Extract to read
════════════════

Entropy-Aware On-Policy Distillation of Language Models

📝 Paper Summary

Knowledge Distillation On-Policy Learning Reasoning

EOPD improves on-policy distillation by dynamically switching from reverse KL to forward KL when the teacher's entropy is high, preserving crucial diversity in complex reasoning tasks.

Core Problem

Standard on-policy distillation uses reverse KL divergence, a mode-seeking objective that forces the student to collapse onto a single path even when the teacher is uncertain.

Why it matters:

High-entropy tokens in reasoning tasks often represent valid alternative paths or necessary uncertainty; collapsing them degrades reasoning capability
Reverse KL provides unstable gradient signals when the teacher distribution is flat or multi-modal, preventing proper convergence
Current methods achieve efficiency but lose the distributional richness of the teacher, leading to worse performance on complex benchmarks

Concrete Example: In a toy experiment where a teacher has a high-entropy distribution (spread across multiple modes), a student trained with reverse KL exhibits unstable oscillating predictions (frequent top-1 changes) and fails to cover the valid modes, whereas the teacher retains 18.5% high-entropy tokens compared to the student's 6.8%.

════════════════

Data segment
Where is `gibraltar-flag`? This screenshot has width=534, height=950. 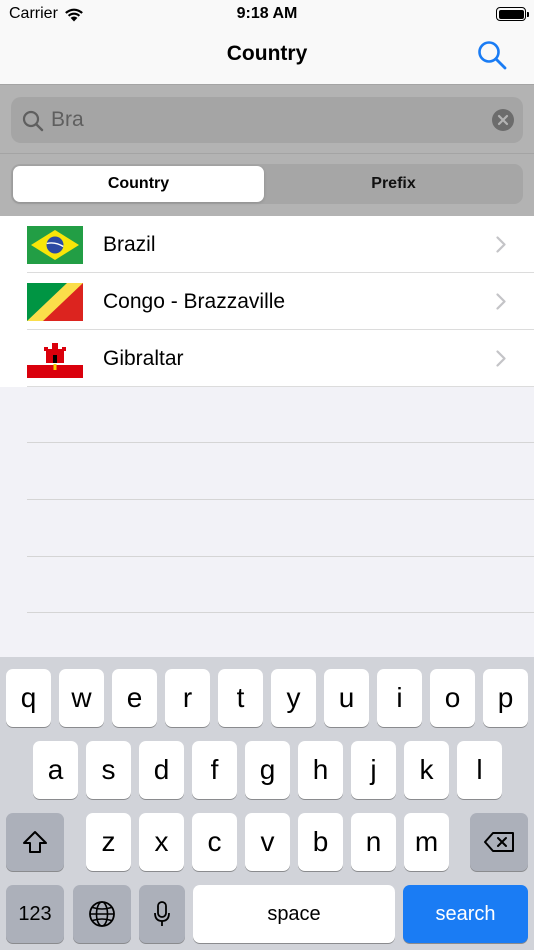 gibraltar-flag is located at coordinates (55, 358).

════════════════

Directive
Can you write out the distillation summary again, starting at the words "Core Problem" and stopping after "teacher is uncertain.", but swapping "mode-seeking" for "mode-covering"?

Problem solution
Core Problem

Standard on-policy distillation uses reverse KL divergence, a mode-covering objective that forces the student to collapse onto a single path even when the teacher is uncertain.